Die Reaktionen wurden immer extremer

Constantin Schreiber ist seit 2021 Sprecher der ARD-„Tagesschau“, er hat für eine Zeitung in Libanon gearbeitet, für einen TV-Sender in Ägypten, für den Nachrichtensender n-tv. Für die Sendung „Marhaba – Ankommen in Deutschland“ erhielt er 2016 den Grimme-Preis. Er hat verschiedene Bücher veröffentlicht und sich intensiv mit dem Islam befasst.

Und im Laufe der Zeit, berichtet er im Interview, seien Reaktionen auf seine publizistische Arbeit immer extremer geworden.
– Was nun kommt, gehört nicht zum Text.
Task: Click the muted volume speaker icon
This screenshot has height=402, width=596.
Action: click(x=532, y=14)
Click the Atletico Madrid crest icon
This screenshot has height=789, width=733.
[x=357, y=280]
Er sei als Islamfeind und rechtsextrem verleumdet worden. Zuletzt, am 29. August, wurde er bei einem Auftritt an der Universität Jena von linken Aktivisten mit einer Torte beworfen. Auf Flugblättern sei auf den NS-Propagandafilm „Jud Süß“ angespielt worden.

Die Angreifer nicht „ausgrenzen“

Was Schreiber aber besonders aufstieß, war die seines Erachtens feige Haltung eines Vertreters der Thalia-Buchhandlung, die die Lesung mit ihm an der Universität in Jena organisiert hatte, der angesichts des Übergriffs auf ihn nur davon gesprochen habe, dass man die Angreifer, die erkennbar nicht an einer Diskussion interessiert waren, nicht „ausgrenzen“ wolle. Die Universität habe sich erst zwei Tage nach dem Übergriff geäußert, erst auf Anfragen der Presse hin und nicht gegenüber ihm als dem Betroffenen. Er habe „keine Scheu vor Widerspruch“, sagt Schreiber, aber es sei „etwas anderes, wenn jemand, mit dem ich noch nie geredet habe, den ich gar nicht persönlich kenne, diesen ,Jud Süß‘-Vergleich zieht. Das ist keine Debatte, kein Austausch irgendeines Arguments, kein Für und Wider. Das ist einfach Diffamierung.“

Den Entschluss, sich öffentlich nicht mehr zum Islam zu äußern, sagt Schreiber im Interview mit der „Zeit“, habe er aber schon lange vor diesem Vorfall aufgrund zweier Begebenheiten getroffen. Die eine: Ein Taxifahrer fuhr ihn nach der Nachtschicht bei der „Tagesschau“ nach Hause, sprach während der Fahrt kein Wort und sagte ihm beim Aussteigen: „Jetzt weiß ich, wo du wohnst!“ Die zweite sei ein Seminar gewesen, das er an einer Akademie zum Thema Islam und Medien geben sollte und vor dem er gewarnt wurde, die Veranstaltung würde gesprengt werden. Da habe er sich schließlich gesagt: „Nee, das will ich nicht, ich will diese Negativität in meinem Leben nicht.“

Er spüre, sagt Schreiber weiter, in seiner Zunft schon „eine Vorsicht, wenn es um polarisierende Debatten geht. Da ist natürlich die Islamdiskussion, dazu die Themen Klima oder Migration. Da ist diese Vorsicht sehr deutlich zu spüren, aus der Sorge heraus, in etwas reingezogen zu werden, was sehr unangenehm werden kann.“ Gefragt, ob er seine eigene Erfahrung als Metapher dafür sehe, „was der Journalismus im Moment nicht darf“, sagt Schreiber, es sehe es als Sinnbild „nicht dafür, was er nicht darf, sondern dafür, was er nicht schafft“. Wenn er an Journalistenschulen gehe und mit dem Nachwuchs spreche, stelle er fest, dass es zunehmend Leute gebe, „die sagen, sie wollten nicht Journalist vor der Kamera werden oder eine andere besonders exponierte Stellung anstreben“, weil sie derlei nicht erleben wollten. Sie zögen sich lieber zurück. Das freilich macht Schreiber jetzt auch.